**Selected text:**
The surrogate-gradient function is defined as:
\[\mathrm{STBP_{h4}}(u) = \frac{1}{\sqrt{2 \pi a}} e^{- \frac{(u - V_{th})^2}{2 a}}\]The primitive function :
\[\mathrm{STBP_{h4-primitive}(u)} = \frac{{\text{erfc}(-\alpha u)}}{2}\]where erfc is a function in JAX used to compute the Complementary Error Function.
- Parameters:
alpha – controlling the smoothness of the gradient during backpropagation.
- class neurai.grads.surrogate_grad.MultiGaussian(lens=0.5, scale=6.0, hight=0.15)#
Bases:
SurrogateFunctionBase
The Surrogate gradient is defined in the 2021 paper Accurate and efficient time-domain classification with adaptive spiking recurrent neural networks. Paper Link <https://www.nature.com/articles/s42256-021-00397-w>.

**Provided records:**
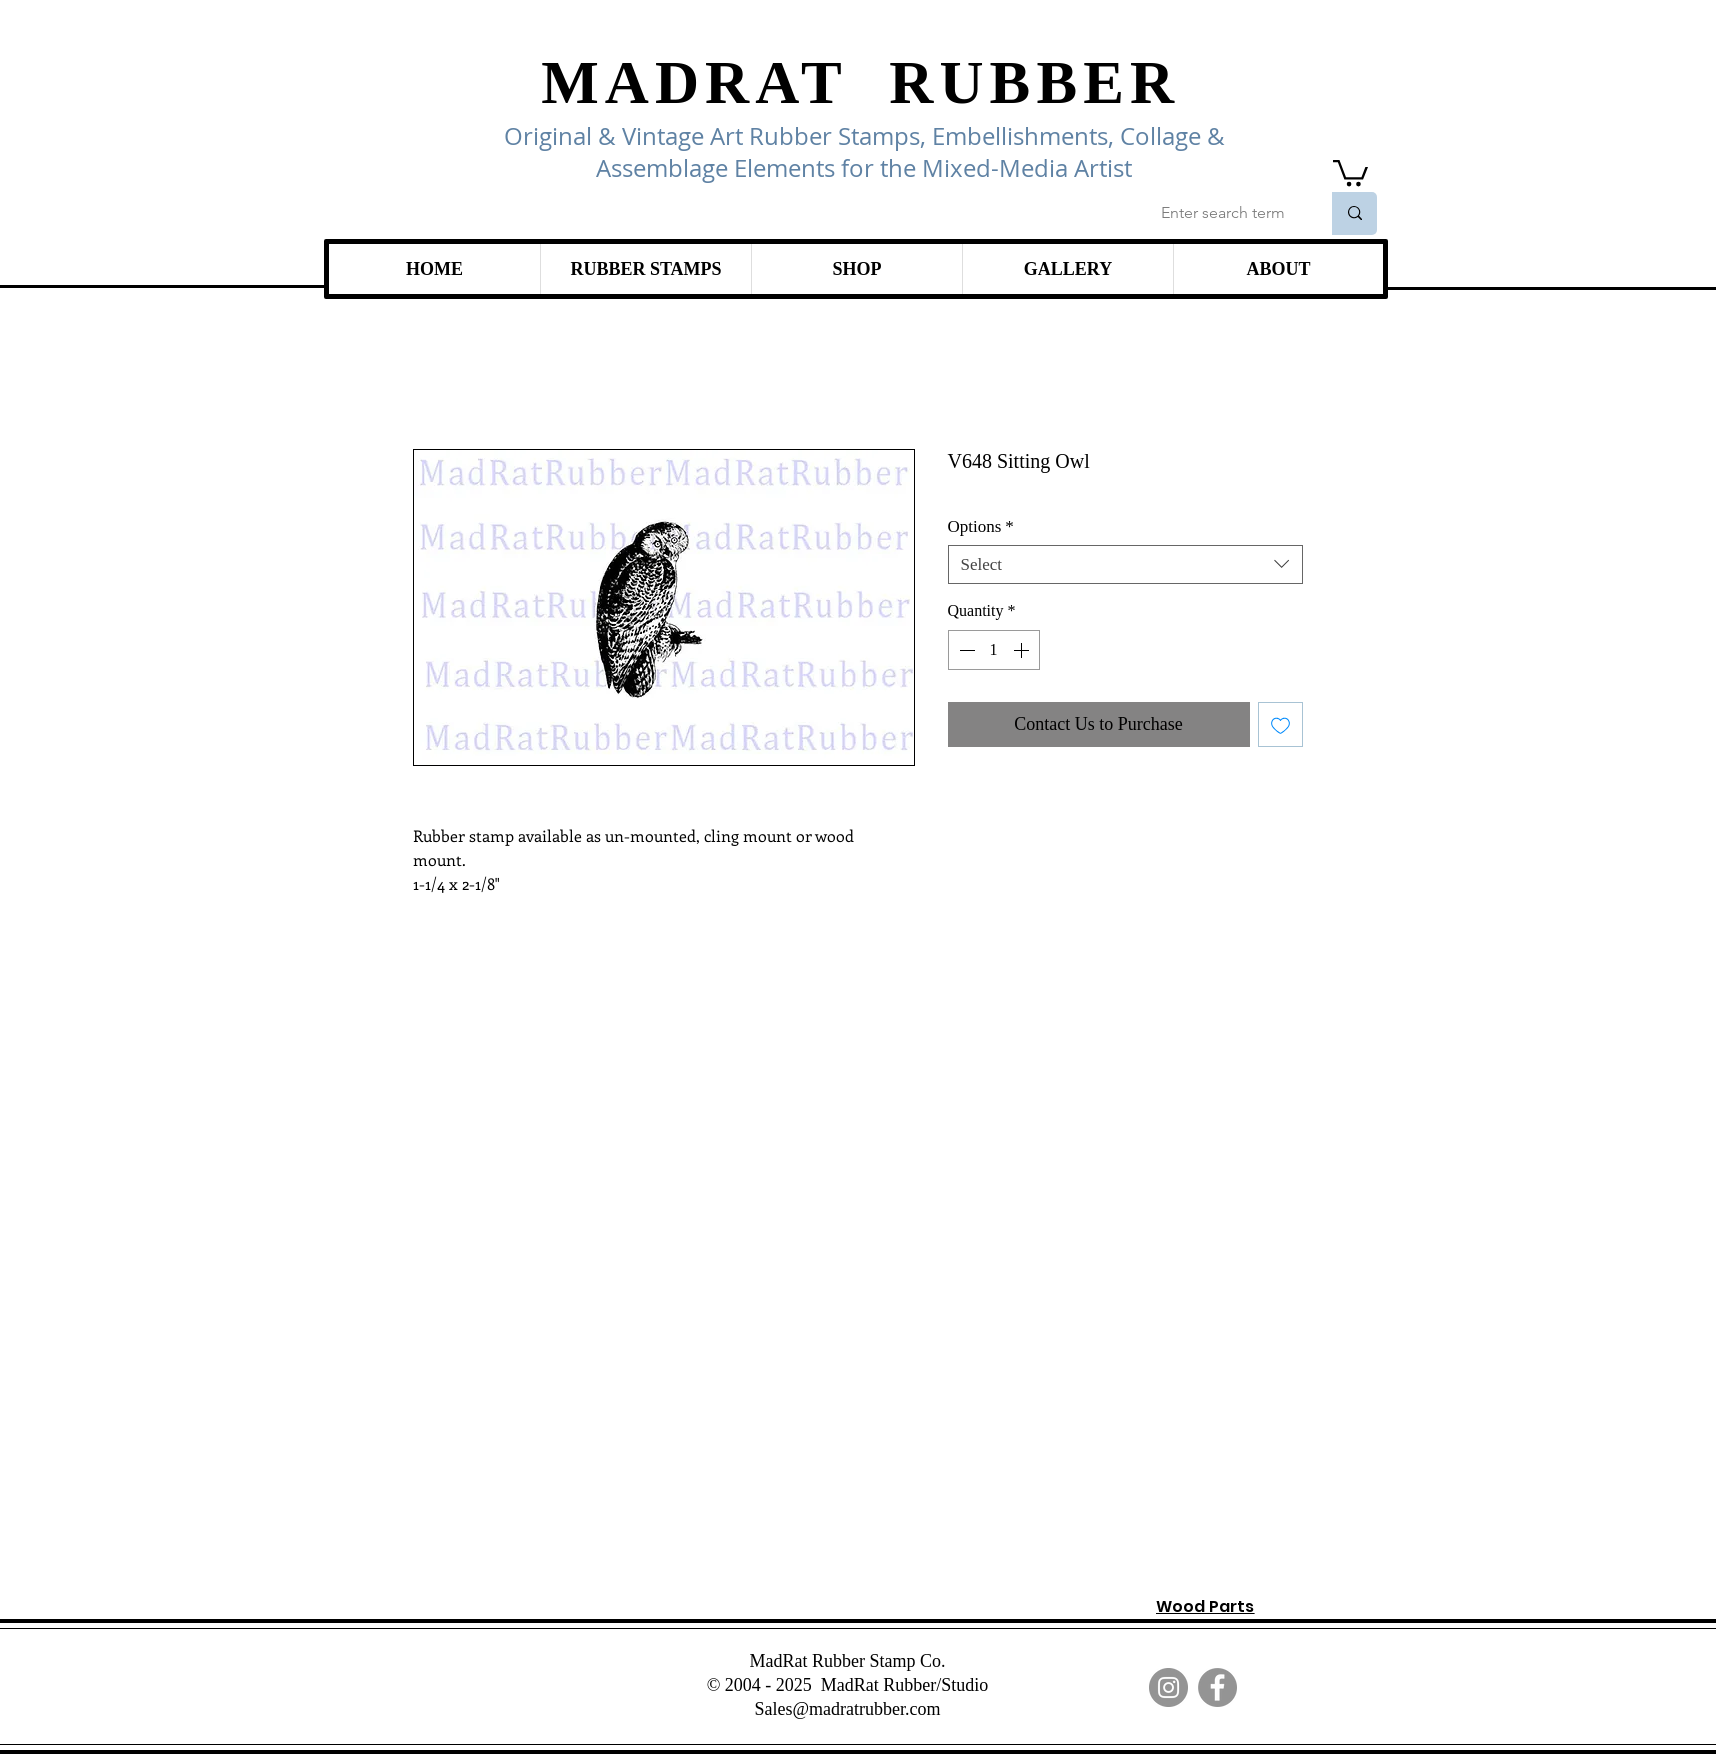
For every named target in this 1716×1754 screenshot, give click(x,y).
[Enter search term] (1225, 213)
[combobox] (1125, 564)
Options (981, 526)
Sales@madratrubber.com (847, 1709)
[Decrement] (965, 650)
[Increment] (1023, 650)
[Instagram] (1168, 1687)
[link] (1350, 171)
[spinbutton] (994, 650)
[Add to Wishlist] (1280, 724)
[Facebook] (1217, 1687)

**Tasks to perform:**
[1] Set down the part of the surrogate-gradient documentation between "The surrogate-gradient function" and "Complementary Error Function.", inclusive, without changing a word.
[2] Summarize the surrogate-gradient documentation in two sentences.
[3] Extend the surrogate-gradient documentation, picking up from its final sentence.

**Answers by task:**
[1]
The surrogate-gradient function is defined as:
\[\mathrm{STBP_{h4}}(u) = \frac{1}{\sqrt{2 \pi a}} e^{- \frac{(u - V_{th})^2}{2 a}}\]The primitive function :
\[\mathrm{STBP_{h4-primitive}(u)} = \frac{{\text{erfc}(-\alpha u)}}{2}\]where erfc is a function in JAX used to compute the Complementary Error Function.

[2] The documentation defines the STBP_h4 surrogate-gradient function as a formula in u, the threshold V_th, and a parameter a, and gives its primitive function as erfc(−αu)/2, with erfc being JAX's complementary error function and alpha controlling the smoothness of the gradient during backpropagation. It then introduces the MultiGaussian class in neurai.grads.surrogate_grad, based on SurrogateFunctionBase with defaults lens=0.5, scale=6.0, and hight=0.15, whose surrogate gradient is defined in a 2021 paper on time-domain classification with adaptive spiking recurrent neural networks.

[3]
- class neurai.grads.surrogate_grad.Polynomial(alpha=1.0, spiking=True)#
Bases:
SurrogateFunctionBase
STBP h2: the polynomial function is used to represent the direction propagation, and the second surrogate-gradient function mentioned in the article [https://www.frontiersin.org/articles/10.3389/fnins.2018.00331/full] is used for backpropagation:
\[\mathrm{STBP_{h2}}(u) = \left( \frac{\sqrt{a}}{2} - \frac{a}{4} \vert u - V_{th} \vert \right) \text{sign} \left( \frac {2}{\sqrt{a}} - \vert u - V_{th} \vert \right)\]The primitive function :
\[\begin{split}\begin{align*} \text{mask0} &= (u > \frac{2}{\sqrt{\alpha}}) \\ \text{mask1} &= (|\,u\,| \leq \frac{2}{\sqrt{\alpha}}) \\ \mathrm{STBP_{h2-primitive}(u)} &= \text{mask0} + \text{mask1} \cdot \left(-\frac{\alpha}{8} \cdot u^2 \cdot \text{sign}(u) + \frac{\sqrt{\alpha}}{2} \cdot u + 0.5\right) \end{align*}\end{split}\]- Parameters:
alpha – controlling the smoothness of the gradient during backpropagation.
spiking – whether to output spikes or not. If ‘True’, the Heaviside fun is used during forward, and the surrogate-gradient function is used during backpropagation. If ‘False’, the original function corresponding to the surrogate-gradient function is used during forward, and the surrogate-gradient function is used during backpropagation.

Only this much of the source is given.